Politicians and corporate leaders may believe that associating with celebrities serves the purpose of subliminal advertising, polishing their brands with the electorate and consumers. But they also want to hang out with celebrities because they like celebrities (or perhaps because they think they do on the basis of their public personas).
In the bygone era of mass democracy, the paradigm of trans-national activism took the form of political solidarity with transformational socio-political movements. In such cases the agenda was set by the political leadership of the affected groups. A good example is the Anti-Apartheid Movement, which stood in support of the African National Congress. Nelson Mandela was notably reluctant to become the public face of the ANC, and always saw his fame as a tool in the service of a broader political cause.

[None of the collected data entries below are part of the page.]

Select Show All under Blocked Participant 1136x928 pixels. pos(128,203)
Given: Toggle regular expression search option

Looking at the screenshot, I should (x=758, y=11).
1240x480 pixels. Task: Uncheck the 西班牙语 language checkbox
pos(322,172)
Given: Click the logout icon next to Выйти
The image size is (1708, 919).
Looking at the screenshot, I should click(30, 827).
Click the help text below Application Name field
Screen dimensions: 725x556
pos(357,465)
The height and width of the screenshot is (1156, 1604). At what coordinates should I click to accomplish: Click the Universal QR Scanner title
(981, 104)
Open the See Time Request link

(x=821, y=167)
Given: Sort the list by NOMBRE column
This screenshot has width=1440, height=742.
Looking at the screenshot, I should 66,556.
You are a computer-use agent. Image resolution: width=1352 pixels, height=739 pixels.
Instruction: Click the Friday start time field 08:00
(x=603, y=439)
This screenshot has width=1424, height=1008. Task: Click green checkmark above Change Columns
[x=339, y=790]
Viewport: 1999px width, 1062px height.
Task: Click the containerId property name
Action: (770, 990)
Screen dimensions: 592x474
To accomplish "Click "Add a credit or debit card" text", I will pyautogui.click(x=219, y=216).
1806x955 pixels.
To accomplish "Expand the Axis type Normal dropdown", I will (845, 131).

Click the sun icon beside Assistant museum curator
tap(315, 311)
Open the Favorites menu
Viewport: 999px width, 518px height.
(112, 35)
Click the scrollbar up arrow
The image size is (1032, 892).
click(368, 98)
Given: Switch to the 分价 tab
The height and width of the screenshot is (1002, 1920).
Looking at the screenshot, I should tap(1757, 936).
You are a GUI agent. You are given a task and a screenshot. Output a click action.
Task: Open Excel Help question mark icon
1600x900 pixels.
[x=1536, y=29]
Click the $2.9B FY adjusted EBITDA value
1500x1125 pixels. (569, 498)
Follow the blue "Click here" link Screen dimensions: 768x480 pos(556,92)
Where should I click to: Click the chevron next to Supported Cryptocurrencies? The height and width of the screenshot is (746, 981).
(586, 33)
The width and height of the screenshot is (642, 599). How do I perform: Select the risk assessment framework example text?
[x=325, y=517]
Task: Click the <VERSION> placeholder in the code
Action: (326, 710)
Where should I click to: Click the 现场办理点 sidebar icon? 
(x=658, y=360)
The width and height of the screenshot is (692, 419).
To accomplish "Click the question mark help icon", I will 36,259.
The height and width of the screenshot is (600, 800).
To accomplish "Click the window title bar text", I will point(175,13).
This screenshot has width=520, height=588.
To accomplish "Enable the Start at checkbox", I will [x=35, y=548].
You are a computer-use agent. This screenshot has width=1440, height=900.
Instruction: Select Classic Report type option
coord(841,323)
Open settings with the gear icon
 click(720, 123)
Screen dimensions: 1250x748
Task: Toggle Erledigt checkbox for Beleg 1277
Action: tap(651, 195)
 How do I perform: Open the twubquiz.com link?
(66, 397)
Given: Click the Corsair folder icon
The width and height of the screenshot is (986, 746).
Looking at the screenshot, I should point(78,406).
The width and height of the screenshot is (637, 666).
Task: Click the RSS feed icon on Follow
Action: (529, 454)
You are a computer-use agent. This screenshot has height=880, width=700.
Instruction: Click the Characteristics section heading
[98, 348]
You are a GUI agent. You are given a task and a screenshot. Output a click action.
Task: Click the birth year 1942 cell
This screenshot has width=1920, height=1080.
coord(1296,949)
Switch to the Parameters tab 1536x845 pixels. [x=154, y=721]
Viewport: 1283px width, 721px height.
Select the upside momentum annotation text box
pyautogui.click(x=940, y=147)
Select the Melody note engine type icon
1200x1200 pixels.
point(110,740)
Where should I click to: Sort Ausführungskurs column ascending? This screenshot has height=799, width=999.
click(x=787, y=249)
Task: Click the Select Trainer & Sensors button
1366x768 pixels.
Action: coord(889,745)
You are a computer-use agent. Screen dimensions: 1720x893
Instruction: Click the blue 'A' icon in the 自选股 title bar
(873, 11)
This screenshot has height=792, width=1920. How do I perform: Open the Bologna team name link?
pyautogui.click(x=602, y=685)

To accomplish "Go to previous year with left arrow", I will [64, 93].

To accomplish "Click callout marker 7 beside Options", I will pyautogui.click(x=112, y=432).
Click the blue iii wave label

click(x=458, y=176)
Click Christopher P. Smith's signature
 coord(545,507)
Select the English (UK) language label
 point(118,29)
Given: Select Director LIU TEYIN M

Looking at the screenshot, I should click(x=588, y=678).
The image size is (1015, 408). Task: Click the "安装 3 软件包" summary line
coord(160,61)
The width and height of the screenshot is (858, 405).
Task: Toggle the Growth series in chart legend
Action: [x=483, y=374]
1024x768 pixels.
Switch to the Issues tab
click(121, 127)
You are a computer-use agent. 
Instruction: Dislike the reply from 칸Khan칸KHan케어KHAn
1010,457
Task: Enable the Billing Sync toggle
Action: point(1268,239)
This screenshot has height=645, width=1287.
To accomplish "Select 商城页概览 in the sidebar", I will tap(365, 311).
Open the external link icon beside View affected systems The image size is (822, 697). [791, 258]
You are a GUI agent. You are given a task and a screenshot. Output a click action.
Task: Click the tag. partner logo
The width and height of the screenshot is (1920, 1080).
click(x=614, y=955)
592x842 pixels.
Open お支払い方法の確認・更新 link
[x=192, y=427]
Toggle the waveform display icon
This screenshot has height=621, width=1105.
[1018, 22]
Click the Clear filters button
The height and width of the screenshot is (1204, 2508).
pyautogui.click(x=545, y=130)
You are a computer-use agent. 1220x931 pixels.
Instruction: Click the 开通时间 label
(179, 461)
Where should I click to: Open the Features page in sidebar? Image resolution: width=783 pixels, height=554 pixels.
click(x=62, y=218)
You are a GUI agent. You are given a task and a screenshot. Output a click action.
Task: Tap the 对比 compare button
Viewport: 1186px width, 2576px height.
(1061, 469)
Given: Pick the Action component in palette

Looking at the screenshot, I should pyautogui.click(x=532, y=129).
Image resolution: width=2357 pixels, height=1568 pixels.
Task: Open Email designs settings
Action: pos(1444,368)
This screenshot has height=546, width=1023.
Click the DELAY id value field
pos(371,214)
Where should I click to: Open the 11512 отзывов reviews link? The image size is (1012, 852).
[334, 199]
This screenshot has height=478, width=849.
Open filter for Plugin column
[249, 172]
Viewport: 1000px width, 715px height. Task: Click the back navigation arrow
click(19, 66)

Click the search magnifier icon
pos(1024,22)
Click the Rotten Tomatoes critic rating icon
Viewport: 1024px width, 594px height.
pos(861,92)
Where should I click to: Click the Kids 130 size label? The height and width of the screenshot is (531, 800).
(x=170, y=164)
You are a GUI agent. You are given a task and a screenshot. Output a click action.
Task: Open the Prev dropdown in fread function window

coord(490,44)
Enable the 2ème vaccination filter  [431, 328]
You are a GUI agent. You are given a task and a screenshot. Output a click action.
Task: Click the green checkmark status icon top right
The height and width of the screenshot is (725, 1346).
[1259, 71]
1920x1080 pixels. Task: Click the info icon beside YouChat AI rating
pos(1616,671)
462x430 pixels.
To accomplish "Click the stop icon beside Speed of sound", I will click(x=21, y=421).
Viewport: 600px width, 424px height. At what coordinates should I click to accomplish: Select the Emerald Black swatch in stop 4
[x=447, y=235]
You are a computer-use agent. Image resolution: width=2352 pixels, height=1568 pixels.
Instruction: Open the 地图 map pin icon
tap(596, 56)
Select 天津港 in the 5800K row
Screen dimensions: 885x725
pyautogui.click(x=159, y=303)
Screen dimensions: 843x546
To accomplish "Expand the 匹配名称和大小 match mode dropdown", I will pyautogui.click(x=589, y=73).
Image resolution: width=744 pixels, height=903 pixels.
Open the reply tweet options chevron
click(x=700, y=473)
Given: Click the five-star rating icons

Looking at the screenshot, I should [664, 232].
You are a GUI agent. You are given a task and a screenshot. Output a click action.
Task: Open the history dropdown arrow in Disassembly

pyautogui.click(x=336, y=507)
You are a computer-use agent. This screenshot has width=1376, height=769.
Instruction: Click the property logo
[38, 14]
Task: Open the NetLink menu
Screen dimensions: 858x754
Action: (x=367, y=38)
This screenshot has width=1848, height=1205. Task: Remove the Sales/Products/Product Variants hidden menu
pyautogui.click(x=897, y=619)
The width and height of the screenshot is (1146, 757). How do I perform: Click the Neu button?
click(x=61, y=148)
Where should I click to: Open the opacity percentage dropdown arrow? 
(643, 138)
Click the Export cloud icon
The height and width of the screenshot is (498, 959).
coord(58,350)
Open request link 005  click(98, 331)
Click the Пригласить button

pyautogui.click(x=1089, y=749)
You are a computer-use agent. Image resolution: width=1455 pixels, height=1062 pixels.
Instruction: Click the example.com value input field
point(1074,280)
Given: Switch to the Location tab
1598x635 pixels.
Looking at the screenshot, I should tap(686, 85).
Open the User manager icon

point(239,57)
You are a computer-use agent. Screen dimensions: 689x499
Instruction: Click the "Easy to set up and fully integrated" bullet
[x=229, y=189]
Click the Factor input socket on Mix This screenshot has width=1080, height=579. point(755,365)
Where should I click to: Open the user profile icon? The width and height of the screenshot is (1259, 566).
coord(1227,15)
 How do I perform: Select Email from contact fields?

Unable to effect sufficient direct pressure on their oppressors, social and political movements in the global South enlisted support from civil society and left-leaning political parties in the global North, thereby circumventing the blockages they faced at the national level. International advocates played a junior role in setting the strategic agenda.
Today, this position has been reversed. To the extent that local groups set the agenda in their relations with northern activists, they either do so in the form of resistance to post-democratic hegemony, or with an eye to how their story will resonate in the global North. The political scientist Clifford Bob has described the latter strategy as a ‘market’ of causes: only those that can successfully ‘sell’ to their Northern patrons will survive, while others will wither.
Meanwhile, many Northern advocates have become insider policy lobbyists—specialists at the business of trading influence. They set the agenda in dialogue with the politicians with whom they work—tacitly or explicitly. Indeed, there may be revolving door between political office and an advocacy position in an NGO. The goals and strategies of the campaign are set by what is mutually considered achievable in a Northern capital. The Southern groups are thereby reduced to the status of clients with tactical influence only, or are left to succumb to the sad fate of orphaned causes.
The paradigmatic cases of designer activism are deeply compatible with the circuitry of power in the post-democratic order. Hence, they campaign for more coercive intervention by the United States against the established rogue’s gallery of international villains such as Joseph Kony of the Lord’s Resistance Army or Sudanese President Omar al Bashir. They emphasize the role of private foundations as the world’s problem solvers, so that social programming is decided by the untaxed wealthy in a discretionary manner—rather than by democratic states on the basis of universal rights and entitlements.
The script of personal compassion is perfectly suited to this process—further emphasized by the way in which celebrities often perform acts of conspicuous generosity such as funding projects with their own money or adopting children into their families.
The post-democratic Northern celebrity therefore has a number of overlapping agenda-setting roles—in the ‘real politics’ of power and money, in the public arena, and in defining the nature of international philanthropy or campaigns for social justice. Meanwhile, those who try to support people’s own agendas face not only the hostility of elites; they also find that their messages are dissonant with, or drowned out by, the clamor of designer activists.